## Given request
Please pull out every line of the entries below that contains the string "Task". Case counts.

━━━ Material ━━━

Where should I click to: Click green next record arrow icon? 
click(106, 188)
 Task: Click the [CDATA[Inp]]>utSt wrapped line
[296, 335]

━━━
━━━ Material ━━━

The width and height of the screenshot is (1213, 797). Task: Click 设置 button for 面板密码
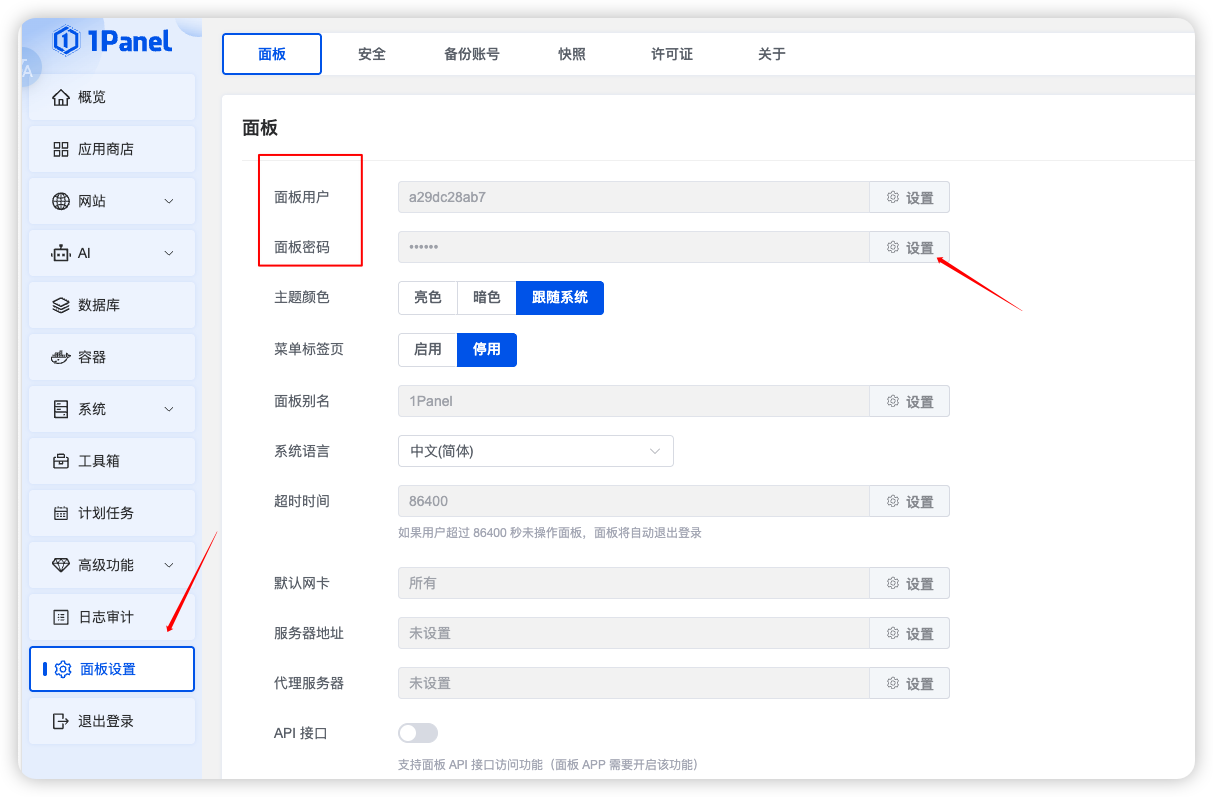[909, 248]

━━━

## Problem solution
 Task: Click the [CDATA[Inp]]>utSt wrapped line
The width and height of the screenshot is (1213, 797). Task: Click 设置 button for 面板密码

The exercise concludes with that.